** What is required **
Please state how many lines in the records that follow include "swatch", with no other output.
----- Task inputs
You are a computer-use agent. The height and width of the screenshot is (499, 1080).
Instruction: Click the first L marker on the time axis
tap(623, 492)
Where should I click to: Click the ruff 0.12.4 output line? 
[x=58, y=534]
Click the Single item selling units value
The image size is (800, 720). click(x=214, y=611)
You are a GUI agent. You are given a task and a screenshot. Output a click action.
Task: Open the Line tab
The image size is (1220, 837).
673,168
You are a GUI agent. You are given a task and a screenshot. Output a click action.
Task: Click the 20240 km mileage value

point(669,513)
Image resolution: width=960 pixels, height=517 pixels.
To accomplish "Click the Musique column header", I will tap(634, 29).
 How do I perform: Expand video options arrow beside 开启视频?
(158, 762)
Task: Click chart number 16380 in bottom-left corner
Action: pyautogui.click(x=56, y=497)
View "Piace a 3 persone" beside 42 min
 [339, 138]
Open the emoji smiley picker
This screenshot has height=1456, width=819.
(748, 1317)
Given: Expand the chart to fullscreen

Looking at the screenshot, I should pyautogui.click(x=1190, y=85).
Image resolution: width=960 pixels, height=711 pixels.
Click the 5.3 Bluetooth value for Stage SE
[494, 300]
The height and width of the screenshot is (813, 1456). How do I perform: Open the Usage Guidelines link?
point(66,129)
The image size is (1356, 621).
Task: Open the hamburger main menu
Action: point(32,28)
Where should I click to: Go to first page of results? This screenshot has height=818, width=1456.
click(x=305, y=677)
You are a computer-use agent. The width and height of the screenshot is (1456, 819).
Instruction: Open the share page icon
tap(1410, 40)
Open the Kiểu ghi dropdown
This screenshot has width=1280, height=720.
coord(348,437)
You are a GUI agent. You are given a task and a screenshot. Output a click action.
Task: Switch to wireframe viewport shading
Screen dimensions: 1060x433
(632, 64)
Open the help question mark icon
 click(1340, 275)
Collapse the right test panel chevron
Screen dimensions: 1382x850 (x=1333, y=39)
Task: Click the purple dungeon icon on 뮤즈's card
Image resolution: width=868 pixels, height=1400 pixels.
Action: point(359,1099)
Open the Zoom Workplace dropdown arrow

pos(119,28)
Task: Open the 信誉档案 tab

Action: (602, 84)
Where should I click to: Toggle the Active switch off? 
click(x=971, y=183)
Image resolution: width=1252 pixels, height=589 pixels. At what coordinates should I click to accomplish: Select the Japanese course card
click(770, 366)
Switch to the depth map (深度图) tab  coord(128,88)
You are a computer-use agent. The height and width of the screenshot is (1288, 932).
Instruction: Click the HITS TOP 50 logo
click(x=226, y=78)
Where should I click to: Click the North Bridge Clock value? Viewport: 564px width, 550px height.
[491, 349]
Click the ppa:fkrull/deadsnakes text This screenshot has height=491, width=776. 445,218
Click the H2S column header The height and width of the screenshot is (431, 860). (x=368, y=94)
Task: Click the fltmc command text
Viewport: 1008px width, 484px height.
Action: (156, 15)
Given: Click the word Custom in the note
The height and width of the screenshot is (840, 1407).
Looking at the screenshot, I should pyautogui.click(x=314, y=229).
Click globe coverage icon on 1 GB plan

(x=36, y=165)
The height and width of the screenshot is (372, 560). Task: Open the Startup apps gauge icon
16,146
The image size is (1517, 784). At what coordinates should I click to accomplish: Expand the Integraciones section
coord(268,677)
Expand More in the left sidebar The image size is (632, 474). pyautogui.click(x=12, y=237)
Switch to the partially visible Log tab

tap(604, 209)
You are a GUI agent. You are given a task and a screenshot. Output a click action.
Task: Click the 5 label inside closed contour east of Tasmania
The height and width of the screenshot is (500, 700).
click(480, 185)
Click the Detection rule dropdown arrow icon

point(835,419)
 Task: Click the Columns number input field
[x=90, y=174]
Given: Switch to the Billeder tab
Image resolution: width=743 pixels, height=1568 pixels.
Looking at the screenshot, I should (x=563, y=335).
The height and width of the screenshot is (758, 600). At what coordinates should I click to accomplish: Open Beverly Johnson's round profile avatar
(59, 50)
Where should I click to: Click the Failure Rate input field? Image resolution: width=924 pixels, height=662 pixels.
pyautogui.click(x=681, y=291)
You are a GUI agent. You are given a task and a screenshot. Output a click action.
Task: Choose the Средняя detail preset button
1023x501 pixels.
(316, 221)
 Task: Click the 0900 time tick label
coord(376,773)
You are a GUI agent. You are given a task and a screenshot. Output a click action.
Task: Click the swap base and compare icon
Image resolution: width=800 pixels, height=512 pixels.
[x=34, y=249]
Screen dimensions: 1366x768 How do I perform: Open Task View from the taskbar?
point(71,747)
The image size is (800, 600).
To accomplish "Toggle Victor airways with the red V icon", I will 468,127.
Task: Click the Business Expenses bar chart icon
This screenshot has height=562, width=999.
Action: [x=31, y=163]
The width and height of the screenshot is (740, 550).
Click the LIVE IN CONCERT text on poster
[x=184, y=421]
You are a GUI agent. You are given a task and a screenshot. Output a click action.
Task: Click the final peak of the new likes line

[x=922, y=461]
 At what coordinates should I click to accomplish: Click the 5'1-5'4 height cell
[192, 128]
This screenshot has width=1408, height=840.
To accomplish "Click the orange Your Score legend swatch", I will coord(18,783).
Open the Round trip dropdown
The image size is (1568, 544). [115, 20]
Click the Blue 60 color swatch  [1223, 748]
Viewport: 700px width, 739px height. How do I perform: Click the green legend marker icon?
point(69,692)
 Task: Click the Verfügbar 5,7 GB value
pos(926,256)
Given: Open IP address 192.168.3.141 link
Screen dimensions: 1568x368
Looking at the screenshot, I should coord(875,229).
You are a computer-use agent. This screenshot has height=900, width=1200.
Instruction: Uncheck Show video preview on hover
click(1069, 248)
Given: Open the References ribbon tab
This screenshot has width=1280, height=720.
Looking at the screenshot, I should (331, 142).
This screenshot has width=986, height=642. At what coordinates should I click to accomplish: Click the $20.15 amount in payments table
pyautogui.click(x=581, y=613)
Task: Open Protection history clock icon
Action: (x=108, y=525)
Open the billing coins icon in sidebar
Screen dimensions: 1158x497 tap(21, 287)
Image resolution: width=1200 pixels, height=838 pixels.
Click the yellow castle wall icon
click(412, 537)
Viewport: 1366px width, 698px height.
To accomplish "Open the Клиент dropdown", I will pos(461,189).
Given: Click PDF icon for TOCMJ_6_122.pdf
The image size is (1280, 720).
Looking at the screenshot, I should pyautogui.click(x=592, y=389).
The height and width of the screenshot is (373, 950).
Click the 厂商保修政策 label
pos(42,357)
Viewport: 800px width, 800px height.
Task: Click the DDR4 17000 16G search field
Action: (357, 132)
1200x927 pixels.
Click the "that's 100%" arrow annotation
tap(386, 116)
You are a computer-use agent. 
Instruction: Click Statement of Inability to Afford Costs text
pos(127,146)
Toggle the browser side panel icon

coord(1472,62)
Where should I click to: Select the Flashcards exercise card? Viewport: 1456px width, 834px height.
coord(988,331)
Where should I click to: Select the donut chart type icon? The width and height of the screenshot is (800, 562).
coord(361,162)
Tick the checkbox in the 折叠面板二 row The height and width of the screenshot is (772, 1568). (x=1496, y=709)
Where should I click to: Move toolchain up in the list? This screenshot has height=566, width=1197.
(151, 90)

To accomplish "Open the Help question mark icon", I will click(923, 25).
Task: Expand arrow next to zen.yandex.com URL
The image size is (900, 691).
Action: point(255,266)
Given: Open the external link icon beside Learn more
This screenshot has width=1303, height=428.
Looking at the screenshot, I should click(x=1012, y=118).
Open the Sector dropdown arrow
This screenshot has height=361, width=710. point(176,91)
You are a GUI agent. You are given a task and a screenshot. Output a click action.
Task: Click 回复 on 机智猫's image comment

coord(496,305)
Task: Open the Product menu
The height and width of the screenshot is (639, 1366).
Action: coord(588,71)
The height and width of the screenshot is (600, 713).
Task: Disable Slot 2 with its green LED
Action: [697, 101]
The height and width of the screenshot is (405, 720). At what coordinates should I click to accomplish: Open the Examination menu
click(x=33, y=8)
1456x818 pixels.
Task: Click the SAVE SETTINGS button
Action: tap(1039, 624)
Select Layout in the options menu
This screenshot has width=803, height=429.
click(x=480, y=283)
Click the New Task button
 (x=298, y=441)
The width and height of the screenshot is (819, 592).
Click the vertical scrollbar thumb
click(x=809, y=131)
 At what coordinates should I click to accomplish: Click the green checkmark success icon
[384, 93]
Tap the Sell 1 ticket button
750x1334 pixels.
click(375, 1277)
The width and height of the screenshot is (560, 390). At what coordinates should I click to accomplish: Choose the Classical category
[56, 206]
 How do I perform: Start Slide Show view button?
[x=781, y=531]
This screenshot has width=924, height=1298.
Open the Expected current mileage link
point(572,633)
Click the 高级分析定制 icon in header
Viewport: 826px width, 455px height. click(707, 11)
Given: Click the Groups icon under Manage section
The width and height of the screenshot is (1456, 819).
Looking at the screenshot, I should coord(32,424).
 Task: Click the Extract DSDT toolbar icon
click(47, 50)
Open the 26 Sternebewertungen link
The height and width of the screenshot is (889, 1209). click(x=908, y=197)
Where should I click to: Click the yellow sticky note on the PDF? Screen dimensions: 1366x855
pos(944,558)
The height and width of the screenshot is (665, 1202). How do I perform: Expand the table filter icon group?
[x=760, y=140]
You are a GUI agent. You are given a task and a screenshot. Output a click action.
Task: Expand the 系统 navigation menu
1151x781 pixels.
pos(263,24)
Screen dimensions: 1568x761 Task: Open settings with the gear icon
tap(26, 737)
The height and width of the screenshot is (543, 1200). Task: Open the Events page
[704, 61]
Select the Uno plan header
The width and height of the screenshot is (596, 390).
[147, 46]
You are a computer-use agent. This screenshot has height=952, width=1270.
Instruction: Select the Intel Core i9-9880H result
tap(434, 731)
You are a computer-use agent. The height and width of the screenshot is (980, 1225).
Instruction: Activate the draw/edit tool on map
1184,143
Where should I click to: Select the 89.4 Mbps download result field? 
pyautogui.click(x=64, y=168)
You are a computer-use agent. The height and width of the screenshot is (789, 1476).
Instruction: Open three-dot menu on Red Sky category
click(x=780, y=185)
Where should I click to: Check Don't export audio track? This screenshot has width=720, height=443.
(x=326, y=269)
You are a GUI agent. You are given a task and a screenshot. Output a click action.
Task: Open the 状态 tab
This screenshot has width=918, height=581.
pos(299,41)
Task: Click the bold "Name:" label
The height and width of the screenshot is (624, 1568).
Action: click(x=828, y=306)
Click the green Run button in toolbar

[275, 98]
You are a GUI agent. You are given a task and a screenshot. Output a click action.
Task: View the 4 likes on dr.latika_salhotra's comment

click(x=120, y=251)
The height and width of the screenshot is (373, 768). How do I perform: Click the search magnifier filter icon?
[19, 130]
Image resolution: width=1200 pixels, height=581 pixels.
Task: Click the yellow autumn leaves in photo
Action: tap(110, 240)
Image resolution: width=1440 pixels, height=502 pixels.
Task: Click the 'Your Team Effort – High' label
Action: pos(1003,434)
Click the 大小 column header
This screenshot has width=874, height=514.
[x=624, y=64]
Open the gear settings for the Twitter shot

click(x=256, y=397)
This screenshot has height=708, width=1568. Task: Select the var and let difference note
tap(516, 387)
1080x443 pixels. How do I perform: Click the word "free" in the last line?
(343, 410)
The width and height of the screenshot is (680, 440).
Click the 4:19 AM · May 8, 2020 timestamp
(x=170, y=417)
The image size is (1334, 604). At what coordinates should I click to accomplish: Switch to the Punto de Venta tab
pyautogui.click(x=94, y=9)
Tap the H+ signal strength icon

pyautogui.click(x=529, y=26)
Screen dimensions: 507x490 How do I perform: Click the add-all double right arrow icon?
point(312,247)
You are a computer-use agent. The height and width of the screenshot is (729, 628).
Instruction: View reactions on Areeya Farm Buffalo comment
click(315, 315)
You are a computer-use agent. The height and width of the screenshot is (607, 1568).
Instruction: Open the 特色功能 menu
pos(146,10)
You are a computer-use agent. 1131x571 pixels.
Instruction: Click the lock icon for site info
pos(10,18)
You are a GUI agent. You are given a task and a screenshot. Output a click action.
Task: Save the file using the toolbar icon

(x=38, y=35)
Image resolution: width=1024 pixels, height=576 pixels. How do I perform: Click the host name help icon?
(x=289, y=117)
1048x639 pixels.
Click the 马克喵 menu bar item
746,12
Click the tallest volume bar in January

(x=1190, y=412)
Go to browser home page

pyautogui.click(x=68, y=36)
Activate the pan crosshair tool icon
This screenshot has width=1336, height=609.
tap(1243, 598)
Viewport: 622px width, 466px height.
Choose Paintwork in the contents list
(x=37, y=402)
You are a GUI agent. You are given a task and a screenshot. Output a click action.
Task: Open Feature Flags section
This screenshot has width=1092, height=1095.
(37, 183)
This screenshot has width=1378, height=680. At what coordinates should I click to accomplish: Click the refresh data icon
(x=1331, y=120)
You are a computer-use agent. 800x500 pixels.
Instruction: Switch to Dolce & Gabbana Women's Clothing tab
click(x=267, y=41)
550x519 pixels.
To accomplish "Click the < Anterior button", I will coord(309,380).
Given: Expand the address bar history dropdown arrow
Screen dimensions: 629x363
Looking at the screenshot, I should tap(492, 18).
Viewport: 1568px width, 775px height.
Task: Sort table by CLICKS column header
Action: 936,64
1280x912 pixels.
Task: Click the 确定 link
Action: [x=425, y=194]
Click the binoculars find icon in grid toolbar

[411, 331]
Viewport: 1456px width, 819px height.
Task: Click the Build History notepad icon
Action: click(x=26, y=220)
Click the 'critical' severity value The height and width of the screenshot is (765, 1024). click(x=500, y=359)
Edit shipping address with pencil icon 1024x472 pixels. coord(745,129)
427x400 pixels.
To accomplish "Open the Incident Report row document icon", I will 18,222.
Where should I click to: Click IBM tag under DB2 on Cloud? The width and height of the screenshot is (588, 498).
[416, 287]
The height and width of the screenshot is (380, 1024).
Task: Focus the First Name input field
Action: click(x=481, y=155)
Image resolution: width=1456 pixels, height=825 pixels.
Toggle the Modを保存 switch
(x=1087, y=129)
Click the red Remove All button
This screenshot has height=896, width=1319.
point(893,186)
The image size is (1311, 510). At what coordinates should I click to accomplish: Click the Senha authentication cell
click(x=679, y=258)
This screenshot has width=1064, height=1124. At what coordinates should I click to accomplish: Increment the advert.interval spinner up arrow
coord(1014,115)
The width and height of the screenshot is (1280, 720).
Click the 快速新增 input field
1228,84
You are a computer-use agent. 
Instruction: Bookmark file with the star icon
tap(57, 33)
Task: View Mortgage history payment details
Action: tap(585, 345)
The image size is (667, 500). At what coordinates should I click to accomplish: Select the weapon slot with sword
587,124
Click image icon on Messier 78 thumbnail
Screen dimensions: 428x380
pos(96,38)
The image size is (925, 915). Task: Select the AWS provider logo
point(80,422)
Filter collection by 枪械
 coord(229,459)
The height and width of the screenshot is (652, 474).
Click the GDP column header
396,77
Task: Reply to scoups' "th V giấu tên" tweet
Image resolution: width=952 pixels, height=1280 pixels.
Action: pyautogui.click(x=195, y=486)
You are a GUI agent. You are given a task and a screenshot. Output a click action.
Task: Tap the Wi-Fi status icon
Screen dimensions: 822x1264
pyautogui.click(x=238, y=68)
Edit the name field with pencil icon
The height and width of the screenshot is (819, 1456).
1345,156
----------
** Output of the exercise **
2